QUOTED PASSAGE:
————————
Some two million Cambodians were made refugees by the bombing and fighting and fled to Phnom Penh. Estimates of the number of Cambodians killed during the bombing campaigns vary widely. Views of the effects of the bombing also vary widely. The US Seventh Air Force argued that the bombing prevented the fall of Phnom Penh in 1973 by killing 16,000 of 25,500 Khmer Rouge fighters besieging the city. Journalist William Shawcross and Cambodia specialists Milton Osborne, David P. Chandler and Ben Kiernan argued that the bombing drove peasants to join the Khmer Rouge. Chandler writes that the bombing provided "the psychological ingredients of a violent, vengeful and unrelenting social revolution. Cambodia specialist Craig Etcheson argued that it is "untenable" to assert that the Khmer Rouge would not have won but for US intervention, and that while the bombing did help Khmer Rouge recruitment, they "would have won anyway.
————————
RECORDED DATA:
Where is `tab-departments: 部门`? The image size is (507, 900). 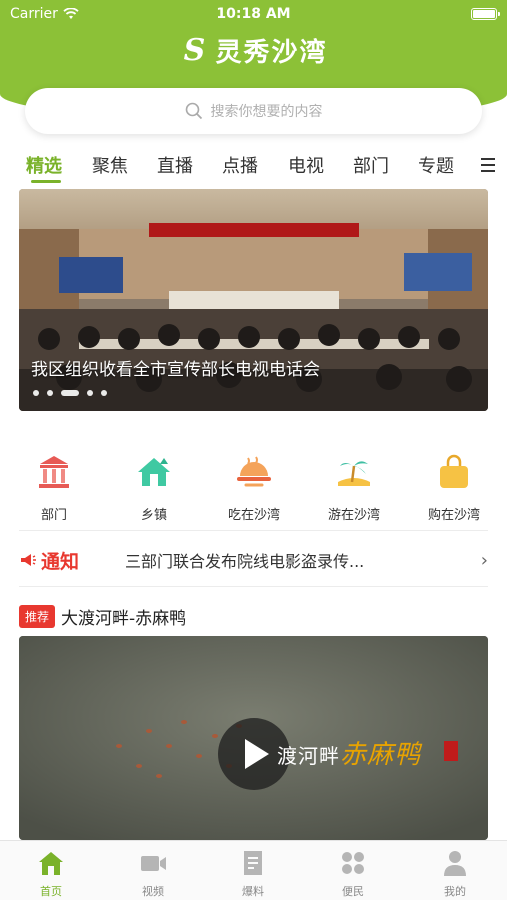 tab-departments: 部门 is located at coordinates (371, 165).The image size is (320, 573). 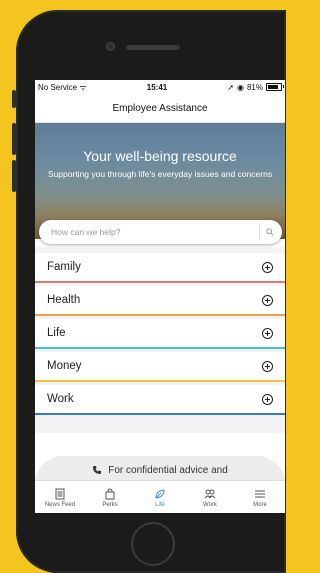 I want to click on status-right: ➚ ◉ 81%, so click(x=256, y=87).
————————
WORK TASK 1:
In the passage on the bombing of Cambodia, how many Khmer Rouge fighters did the US Seventh Air Force say the bombing killed?
WORK TASK 2:
Pick up the passage on the bombing of Cambodia after its final sentence and carry it forward.

EXPECTED ANSWER 1:
16,000 of the 25,500 Khmer Rouge fighters besieging Phnom Penh.

EXPECTED ANSWER 2:
As the war ended, a draft US AID report observed that the country faced famine in 1975, with 75% of its draft animals destroyed by the war, and that rice planting for the next harvest would have to be done "by the hard labor of seriously malnourished people." The report predicted that

without large-scale external food and equipment assistance there will be widespread starvation between now and next February... Slave labor and starvation rations for half the nation's people (probably heaviest among those who supported the republic) will be a cruel necessity for this year, and general deprivation and suffering will stretch over the next two or three years before Cambodia can get back to rice self-sufficiency.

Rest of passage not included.